**What needs to be done:** Transcribe the records below line by line, exactly as they read.

**Dataset excerpts:**
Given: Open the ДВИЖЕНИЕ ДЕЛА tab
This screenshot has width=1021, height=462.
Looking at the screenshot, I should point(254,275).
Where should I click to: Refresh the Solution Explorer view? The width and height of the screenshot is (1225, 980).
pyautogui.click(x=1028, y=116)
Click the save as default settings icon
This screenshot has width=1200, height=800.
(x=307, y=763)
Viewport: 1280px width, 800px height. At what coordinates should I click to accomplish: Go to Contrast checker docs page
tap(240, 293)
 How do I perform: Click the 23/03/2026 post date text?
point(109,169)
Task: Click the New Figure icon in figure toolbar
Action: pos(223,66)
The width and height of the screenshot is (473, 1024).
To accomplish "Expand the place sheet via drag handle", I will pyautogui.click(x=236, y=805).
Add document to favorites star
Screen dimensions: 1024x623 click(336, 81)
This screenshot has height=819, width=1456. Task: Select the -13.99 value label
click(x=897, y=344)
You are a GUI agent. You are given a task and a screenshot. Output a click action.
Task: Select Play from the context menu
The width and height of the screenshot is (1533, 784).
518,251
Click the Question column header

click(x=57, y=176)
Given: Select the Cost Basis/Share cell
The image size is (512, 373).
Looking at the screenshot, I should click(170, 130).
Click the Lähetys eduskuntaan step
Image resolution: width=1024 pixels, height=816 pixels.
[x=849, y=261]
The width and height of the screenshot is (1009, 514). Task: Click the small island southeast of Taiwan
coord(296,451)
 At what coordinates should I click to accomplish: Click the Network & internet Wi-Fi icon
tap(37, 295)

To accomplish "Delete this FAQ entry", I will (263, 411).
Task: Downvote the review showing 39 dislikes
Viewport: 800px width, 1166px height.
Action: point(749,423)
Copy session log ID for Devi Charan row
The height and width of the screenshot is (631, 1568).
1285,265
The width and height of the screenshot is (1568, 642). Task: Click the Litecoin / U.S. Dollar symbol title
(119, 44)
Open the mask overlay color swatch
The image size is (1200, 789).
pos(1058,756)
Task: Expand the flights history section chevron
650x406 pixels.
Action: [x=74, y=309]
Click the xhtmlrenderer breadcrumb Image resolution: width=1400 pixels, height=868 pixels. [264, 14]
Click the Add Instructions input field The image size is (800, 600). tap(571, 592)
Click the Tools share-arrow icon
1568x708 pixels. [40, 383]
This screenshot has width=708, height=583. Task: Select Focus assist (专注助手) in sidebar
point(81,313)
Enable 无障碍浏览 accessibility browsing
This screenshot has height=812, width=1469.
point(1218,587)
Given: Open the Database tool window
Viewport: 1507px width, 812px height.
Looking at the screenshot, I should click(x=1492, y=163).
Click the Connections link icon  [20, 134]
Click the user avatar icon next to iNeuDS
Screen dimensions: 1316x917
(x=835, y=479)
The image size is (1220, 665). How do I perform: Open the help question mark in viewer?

**Task output:**
Given: Open the ДВИЖЕНИЕ ДЕЛА tab
This screenshot has width=1021, height=462.
Looking at the screenshot, I should point(254,275).
Where should I click to: Refresh the Solution Explorer view? The width and height of the screenshot is (1225, 980).
pyautogui.click(x=1028, y=116)
Click the save as default settings icon
This screenshot has width=1200, height=800.
(x=307, y=763)
Viewport: 1280px width, 800px height. At what coordinates should I click to accomplish: Go to Contrast checker docs page
tap(240, 293)
 How do I perform: Click the 23/03/2026 post date text?
point(109,169)
Task: Click the New Figure icon in figure toolbar
Action: pos(223,66)
The width and height of the screenshot is (473, 1024).
To accomplish "Expand the place sheet via drag handle", I will pyautogui.click(x=236, y=805).
Add document to favorites star
Screen dimensions: 1024x623 click(336, 81)
This screenshot has height=819, width=1456. Task: Select the -13.99 value label
click(x=897, y=344)
You are a GUI agent. You are given a task and a screenshot. Output a click action.
Task: Select Play from the context menu
The width and height of the screenshot is (1533, 784).
518,251
Click the Question column header

click(x=57, y=176)
Given: Select the Cost Basis/Share cell
The image size is (512, 373).
Looking at the screenshot, I should click(170, 130).
Click the Lähetys eduskuntaan step
Image resolution: width=1024 pixels, height=816 pixels.
[x=849, y=261]
The width and height of the screenshot is (1009, 514). Task: Click the small island southeast of Taiwan
coord(296,451)
 At what coordinates should I click to accomplish: Click the Network & internet Wi-Fi icon
tap(37, 295)

To accomplish "Delete this FAQ entry", I will (263, 411).
Task: Downvote the review showing 39 dislikes
Viewport: 800px width, 1166px height.
Action: point(749,423)
Copy session log ID for Devi Charan row
The height and width of the screenshot is (631, 1568).
1285,265
The width and height of the screenshot is (1568, 642). Task: Click the Litecoin / U.S. Dollar symbol title
(119, 44)
Open the mask overlay color swatch
The image size is (1200, 789).
pos(1058,756)
Task: Expand the flights history section chevron
650x406 pixels.
Action: [x=74, y=309]
Click the xhtmlrenderer breadcrumb Image resolution: width=1400 pixels, height=868 pixels. [264, 14]
Click the Add Instructions input field The image size is (800, 600). tap(571, 592)
Click the Tools share-arrow icon
1568x708 pixels. [40, 383]
This screenshot has width=708, height=583. Task: Select Focus assist (专注助手) in sidebar
point(81,313)
Enable 无障碍浏览 accessibility browsing
This screenshot has height=812, width=1469.
point(1218,587)
Given: Open the Database tool window
Viewport: 1507px width, 812px height.
Looking at the screenshot, I should click(x=1492, y=163).
Click the Connections link icon  [20, 134]
Click the user avatar icon next to iNeuDS
Screen dimensions: 1316x917
(x=835, y=479)
The image size is (1220, 665). How do I perform: Open the help question mark in viewer?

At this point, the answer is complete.